**Document text**:
"For Those Who Are Passionate About Reaching The Younger Generation"

Youth Ministry Topics Training Student Leaders

Training Student Leadership: Professional Report (Part 4)

Steve Miller

 Chapter Five
Create an Environment for Growth

So you\'ve prayed, counted the cost and decided that God wants you to train leaders. In what kind of environment does leadership training flourish?

  • Model godly leadership. "A student is not above his teacher, but everyone who is fully trained will be like his teacher." (Luke 6:40, cr. Philippians 4:9)

Of first priority is our own walk with God, because even though we point people to Jesus as the ultimate model, we are the closest model they may see in human flesh. "The more we as leaders look like Christ, the more our disciples will too." (Annette Gulick, Mexico)

Resist the temptation to use students to build your own kingdom. We must model a servant\'s heart with their best interests at heart. As the Apostle Paul spoke of himself and other leaders, "Up to this moment we have become the scum of the earth, the refuse of the world." (I Corinthians 4:13, cr. 1-13) If we train student leaders in order to become respected in the youth ministry world and to lead seminars, we\'ve missed the point and will provide a poor leadership model.

  • Provide an environment and program conducive for spiritual growth. "From him (Christ) the whole body, joined and held together by every supporting ligament, grows and builds itself up in love, as each part does its work." (Ephesians 4:16)

From my experience, discipleship and leadership development are easier to develop in the context of a strong church or a movement of God. What student wants to develop leadership in a church that appears intent on heading nowhere? Argentine Gerardo _____ observes that you don\'t need leadership when nothing is happening. "An army moving forward needs leaders. An army standing still only needs sentinels and gravediggers."

Provide life-changing, relevant bible studies, heart-felt worship and outreaches that make a difference. In that context, leadership can flourish.

  • Talk about commitment and service as the normal Christian life. "If anyone would come after me, he must deny himself and take up his cross daily and follow me." (Luke 9:23)

**Extracted entries**:

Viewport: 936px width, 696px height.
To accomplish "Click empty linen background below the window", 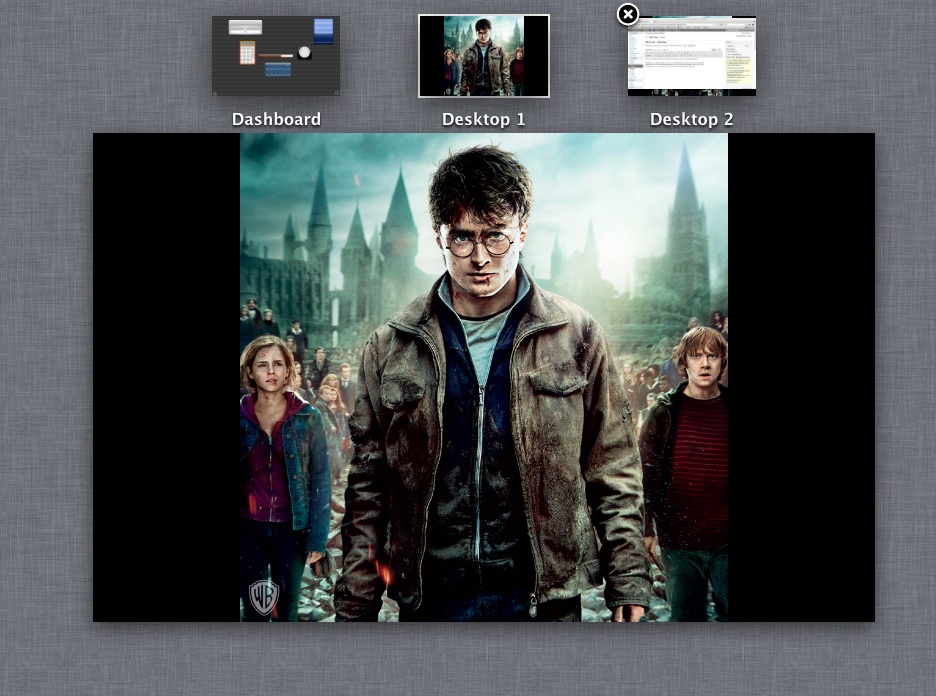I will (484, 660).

==

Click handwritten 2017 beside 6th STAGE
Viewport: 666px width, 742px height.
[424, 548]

**Required tasks**:
a) In the student leadership chapter, what does an army standing still only need?
b) Continue the chapter on training student leaders, starting after its last line.

**Answers to each task**:
a) Sentinels and gravediggers.

b)
"Drive a commitment culture and you\'ll get commitment," says Jim Brown (Ireland). He expects students to complete assignments prior to meetings so that the leaders facilitate discussion rather than lecture. This commitment culture motivates his students to train rigorously for missions to many countries each summer.

A paper written in Singapore, recently compared youth attending the local American, Japanese, and Singaporean schools. Students were asked, \'\'What is your greatest fear?\'\' The differences in the responses were thought provoking.

American students: Rejection from my friends
Japanese students: Loss of a parent to death
Singaporean students: Academic failure

(From Dave Livermore, international staff with Sonlife Ministries.) This leads me to think that developing a commitment culture among youth in Western and Western-influenced groups of youth would be especially important. If a significant number of influential students in a group think that sacrificial commitment is cool, then others will follow. Committed Christians will be viewed as normal Christians. In other countries, the parents or other factors may play a more dominant role.

Abraham Sahu creates a commitment culture in India by letting kids know up front that they may die for their faith.

As Michael Holt (USA) puts it, students in Western Culture are very busy with school, sports, etc. "I think we must challenge them to hear a higher calling, to be willing to pay a price bigger than touchdowns and popularity. We\'ll also have to deal with church leaders and parents about this."

One way to inspire a commitment culture where none exists would be to take some youth to visit a ministry where youth are involved, excited and leaving their mark.

  • Teach and Model shared leadership and ministry. (I Cor. 12:1-31) Lift up your students who are doing ministry. Praise them. Give them the credit due them. This helps create a "normal Christians do ministry" culture.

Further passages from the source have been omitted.